III. The Lord’s remembrance of human faith and service. No one believes in the Lord ever so little, and then has to find that his trust is disregarded. Rahab in Jericho, the Syrophenician woman in the borders of Tyre and Sidon, or the thief upon the cross, it matters not which; none is too lowly, too vile, or too much a stranger to the covenants of promise, to believe in vain. Even the feeble faith of the woman who stole through the crowd to touch the hem of the Saviour’s garment could not be kept secret: she too had to see that faith could not be hidden. God sees the smallest act of faith, let it come whence it may. So does God see the smallest act of service done for His people. Not only did Joshua know that Rahab “hid the messengers,” but Jehovah knew it also, and kept the woman’s house from falling. God would not suffer even the vain Nebuchadnezzar to serve against Tyrus, without noticing how “every head was made bald, and every shoulder was peeled,” and then giving him Egypt as wages for himself and his army. Certainly we cannot give even the cup of cold water in His name, and for His people, and then lose our reward.

Joshua 6:18. (II.) THE FORETHOUGHT OF THE LORD.

I. Divine knowledge of the force of temptation. The gold and the Babylonish garments might be solemnly devoted, but the Lord knew they would glitter temptingly notwithstanding. He who taught us to pray, Lead us not into temptation, well knows how much such prayer is needed by us each.

II. Divine acquaintance with human weakness. “Keep yourselves from the devoted thing.” The Lord accurately measures not only the pressure from without, but the power of resistance also.

III. Divine anticipations of human sin. Men may say, “Is thy servant a dog that he should do this thing?” but God loves us enough to speak plainly. He shews us that in His estimation our danger is real. If the warnings of Scripture were not inwardly felt to be so necessary, they might awaken our indignation; but the silence of even the infidels on this point is given in contribution to a general faith that the Bible is right.

IV. Divine solicitude for man’s salvation.

1. God is solicitous for men individually.

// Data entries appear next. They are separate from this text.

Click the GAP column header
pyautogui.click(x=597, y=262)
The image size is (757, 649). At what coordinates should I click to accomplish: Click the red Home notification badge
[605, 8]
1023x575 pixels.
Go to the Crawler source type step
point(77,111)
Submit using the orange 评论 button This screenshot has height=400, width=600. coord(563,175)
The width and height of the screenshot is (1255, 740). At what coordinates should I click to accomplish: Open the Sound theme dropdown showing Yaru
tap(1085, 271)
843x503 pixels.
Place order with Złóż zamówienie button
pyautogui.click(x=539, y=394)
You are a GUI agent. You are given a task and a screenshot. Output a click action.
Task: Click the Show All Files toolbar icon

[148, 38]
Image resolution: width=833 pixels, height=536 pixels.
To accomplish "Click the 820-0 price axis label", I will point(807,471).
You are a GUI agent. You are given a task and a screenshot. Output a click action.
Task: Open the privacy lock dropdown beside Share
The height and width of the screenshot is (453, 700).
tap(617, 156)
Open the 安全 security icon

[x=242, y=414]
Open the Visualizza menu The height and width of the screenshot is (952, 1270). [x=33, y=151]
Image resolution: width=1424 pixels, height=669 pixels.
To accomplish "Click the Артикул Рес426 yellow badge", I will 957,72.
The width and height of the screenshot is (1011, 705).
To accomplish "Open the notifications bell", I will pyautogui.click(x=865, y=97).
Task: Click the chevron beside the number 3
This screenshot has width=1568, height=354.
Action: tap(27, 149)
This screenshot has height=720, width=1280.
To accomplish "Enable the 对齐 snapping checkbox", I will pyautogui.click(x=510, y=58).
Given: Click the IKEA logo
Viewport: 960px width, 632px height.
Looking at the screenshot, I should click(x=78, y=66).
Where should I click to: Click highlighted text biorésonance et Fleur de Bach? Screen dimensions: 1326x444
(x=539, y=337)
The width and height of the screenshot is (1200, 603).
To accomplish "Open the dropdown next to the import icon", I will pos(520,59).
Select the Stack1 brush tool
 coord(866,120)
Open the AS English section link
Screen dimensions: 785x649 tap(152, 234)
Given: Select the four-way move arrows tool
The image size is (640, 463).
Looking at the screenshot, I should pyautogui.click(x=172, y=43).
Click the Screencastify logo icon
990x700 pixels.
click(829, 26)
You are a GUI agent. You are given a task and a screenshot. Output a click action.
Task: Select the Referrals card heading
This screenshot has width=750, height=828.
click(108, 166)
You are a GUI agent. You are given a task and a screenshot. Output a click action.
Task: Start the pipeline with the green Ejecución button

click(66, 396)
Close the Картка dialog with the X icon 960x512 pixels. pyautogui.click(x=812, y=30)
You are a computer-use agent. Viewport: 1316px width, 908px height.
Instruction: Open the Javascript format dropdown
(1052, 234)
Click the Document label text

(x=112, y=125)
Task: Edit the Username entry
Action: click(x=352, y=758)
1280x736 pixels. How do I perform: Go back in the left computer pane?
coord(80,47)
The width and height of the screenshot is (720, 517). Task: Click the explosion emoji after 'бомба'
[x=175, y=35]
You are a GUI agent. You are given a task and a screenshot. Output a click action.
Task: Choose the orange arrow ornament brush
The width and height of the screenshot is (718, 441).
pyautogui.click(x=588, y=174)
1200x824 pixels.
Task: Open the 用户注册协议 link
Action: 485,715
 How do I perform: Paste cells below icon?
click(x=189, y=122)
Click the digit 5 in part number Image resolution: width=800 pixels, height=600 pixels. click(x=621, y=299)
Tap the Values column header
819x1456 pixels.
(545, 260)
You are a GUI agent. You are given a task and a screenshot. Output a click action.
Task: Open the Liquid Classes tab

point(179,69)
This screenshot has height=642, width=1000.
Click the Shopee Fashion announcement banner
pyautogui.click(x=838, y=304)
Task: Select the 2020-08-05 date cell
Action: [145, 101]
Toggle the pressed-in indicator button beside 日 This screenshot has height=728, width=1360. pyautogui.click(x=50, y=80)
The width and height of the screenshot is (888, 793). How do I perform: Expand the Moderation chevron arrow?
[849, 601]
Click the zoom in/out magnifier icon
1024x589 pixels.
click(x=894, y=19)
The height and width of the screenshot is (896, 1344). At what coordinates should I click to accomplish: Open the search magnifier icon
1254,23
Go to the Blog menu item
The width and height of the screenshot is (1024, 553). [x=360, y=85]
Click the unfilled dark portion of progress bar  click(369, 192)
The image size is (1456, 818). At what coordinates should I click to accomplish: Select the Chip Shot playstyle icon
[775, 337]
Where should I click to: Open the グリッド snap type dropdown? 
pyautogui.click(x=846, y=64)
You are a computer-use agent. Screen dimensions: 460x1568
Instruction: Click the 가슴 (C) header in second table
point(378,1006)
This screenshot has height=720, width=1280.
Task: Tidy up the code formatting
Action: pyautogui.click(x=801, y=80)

He is concerned for each of us, lest we should make ourselves accursed.

2. God is solicitous for men collectively. He is concerned lest the camp of Israel should be made a curse. No man is so isolated as to be away from God’s thought and care, and no host is so large as to outreach His love.

Joshua 6:19. (III.) THE CLAIMS OF THE LORD.

I. God literally asserts His right to claim all that which is His due. At Jericho He demands everything. This is not usual; it was done to impress men with the vastness of God’s rights, and to remind them of the grace of His ordinary dealings.

II. God symbolically asserts His claim to man’s holiness in everything. Gold would naturally be looked upon as one of the most carnal of possesions. It was to be shewn that even this could be set apart, and made to be “holiness unto the Lord” (cf. Zechariah 14:20).

III. God graciously shews that His most exacting claims are made from a generous interest in men. These things were to enrich the treasury of the Lord, that the house and service of the Lord might be more precious in the sight of men.

Joshua 6:17-19

17 And the city shall be accursed,d even it, and all that are therein, to the LORD: only Rahab the harlot shall live, she and all that are with her in the house, because she hid the messengers that we sent.

18 And ye, in any wise keep yourselves from the accursed thing, lest ye make yourselves accursed,e when ye take of the accursed thing, and make the camp of Israel a curse, and trouble it.

19 But all the silver, and gold, and vessels of brass and iron, are consecratedf unto the LORD: they shall come into the treasury of the LORD.